6. Do nice activities regularly

At the biochemical level, the substances that are secreted in greater proportion when the individual performs activities that are interesting, motivating and have a rewarding effect are adrenaline, endorphins (hormones both that modulate the mood) and serotonin (neurotransmitter involved in sexual processes, sleep and emotional response).

Therefore, it can be highly recommended to develop a small list of pleasant activities of different nature which can be practiced daily: individual activities (a foam bath), in company (a dinner with friends), enrichment activities according to personal concerns (start a language course), self-care activities (wear a garment of the preferred color) etc.

In most cases, it is not a matter of thinking about occupations of complex realization, but of small actions that act as "a pleasant caprice" and that therefore enhance one's well-being.

Bibliographic references:

  • Baron R. and Byrne, D. (1998): Social Psychology. Madrid: Ed. Pearson.
  • Hemmi, M (2013) Do you dare to dream? Barcelona: Ed. Paidós.
  • Labrador, F. J., Cruzado, J.A. and Muñoz, M. (1998): Manual of modification techniques and behavior therapy.

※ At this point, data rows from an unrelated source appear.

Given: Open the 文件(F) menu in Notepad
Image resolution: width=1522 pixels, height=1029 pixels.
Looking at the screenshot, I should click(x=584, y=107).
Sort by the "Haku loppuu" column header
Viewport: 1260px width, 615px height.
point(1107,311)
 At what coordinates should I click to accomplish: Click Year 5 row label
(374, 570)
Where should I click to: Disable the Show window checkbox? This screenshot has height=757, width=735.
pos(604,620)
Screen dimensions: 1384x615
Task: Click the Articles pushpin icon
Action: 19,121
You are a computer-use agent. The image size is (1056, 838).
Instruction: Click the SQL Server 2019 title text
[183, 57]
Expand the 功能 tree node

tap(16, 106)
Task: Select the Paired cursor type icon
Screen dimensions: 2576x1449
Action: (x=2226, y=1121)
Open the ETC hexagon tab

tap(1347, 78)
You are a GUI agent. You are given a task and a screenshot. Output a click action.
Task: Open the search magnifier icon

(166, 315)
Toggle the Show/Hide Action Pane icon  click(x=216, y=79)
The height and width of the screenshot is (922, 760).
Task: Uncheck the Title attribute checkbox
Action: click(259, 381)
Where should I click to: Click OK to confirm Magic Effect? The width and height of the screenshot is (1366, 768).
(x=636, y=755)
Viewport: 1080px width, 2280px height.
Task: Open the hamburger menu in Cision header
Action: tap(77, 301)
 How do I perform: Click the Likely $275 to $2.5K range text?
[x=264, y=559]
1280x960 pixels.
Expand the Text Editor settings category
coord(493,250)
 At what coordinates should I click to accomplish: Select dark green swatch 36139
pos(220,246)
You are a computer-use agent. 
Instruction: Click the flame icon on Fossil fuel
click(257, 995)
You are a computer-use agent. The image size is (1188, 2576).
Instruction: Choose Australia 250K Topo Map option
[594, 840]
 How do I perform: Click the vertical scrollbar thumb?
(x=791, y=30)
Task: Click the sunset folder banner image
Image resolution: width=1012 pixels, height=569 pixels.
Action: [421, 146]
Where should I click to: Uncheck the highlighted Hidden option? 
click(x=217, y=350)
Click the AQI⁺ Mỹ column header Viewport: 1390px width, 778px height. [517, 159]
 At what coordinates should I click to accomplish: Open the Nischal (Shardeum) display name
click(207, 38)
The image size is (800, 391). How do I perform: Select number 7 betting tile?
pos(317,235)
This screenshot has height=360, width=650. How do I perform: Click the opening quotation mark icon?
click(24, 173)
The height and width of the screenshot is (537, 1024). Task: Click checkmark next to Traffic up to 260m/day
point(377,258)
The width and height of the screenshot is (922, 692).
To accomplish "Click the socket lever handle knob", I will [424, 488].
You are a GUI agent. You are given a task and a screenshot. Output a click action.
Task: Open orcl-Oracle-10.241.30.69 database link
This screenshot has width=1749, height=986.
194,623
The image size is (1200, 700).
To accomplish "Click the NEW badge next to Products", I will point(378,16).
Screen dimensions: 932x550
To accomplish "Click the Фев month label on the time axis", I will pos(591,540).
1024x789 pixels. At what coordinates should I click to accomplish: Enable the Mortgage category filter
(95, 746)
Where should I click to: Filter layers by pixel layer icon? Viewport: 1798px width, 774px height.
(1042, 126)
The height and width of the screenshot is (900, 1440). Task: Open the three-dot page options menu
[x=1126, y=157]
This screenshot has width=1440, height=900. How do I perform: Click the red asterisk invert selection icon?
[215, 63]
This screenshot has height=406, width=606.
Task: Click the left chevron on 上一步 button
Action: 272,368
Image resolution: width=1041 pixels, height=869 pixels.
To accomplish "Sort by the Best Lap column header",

Madrid: Editorial Pyramid.
  • Méndez Carrillo, F., Olivares R., J. and Moreno G., P. (1999): Behavior Modification Techniques. 2nd Edition. Madrid: New Library Editorial.
  • Quiceno, Japcy Margarita, & Vinaccia, Stefano. (2014). Quality of life in adolescents: analysis from personal strengths and negative emotions. Psychological therapy, 32 (3), 185-200.
  • Toepfer, S.M., Cichy, K., & Peters, P. (2012). Letters of gratitude: Further evidence for author benefits. Journal of Happiness Studies, 13 (1), 187-201.

10 Tips for Improving Self Esteem (April 2024).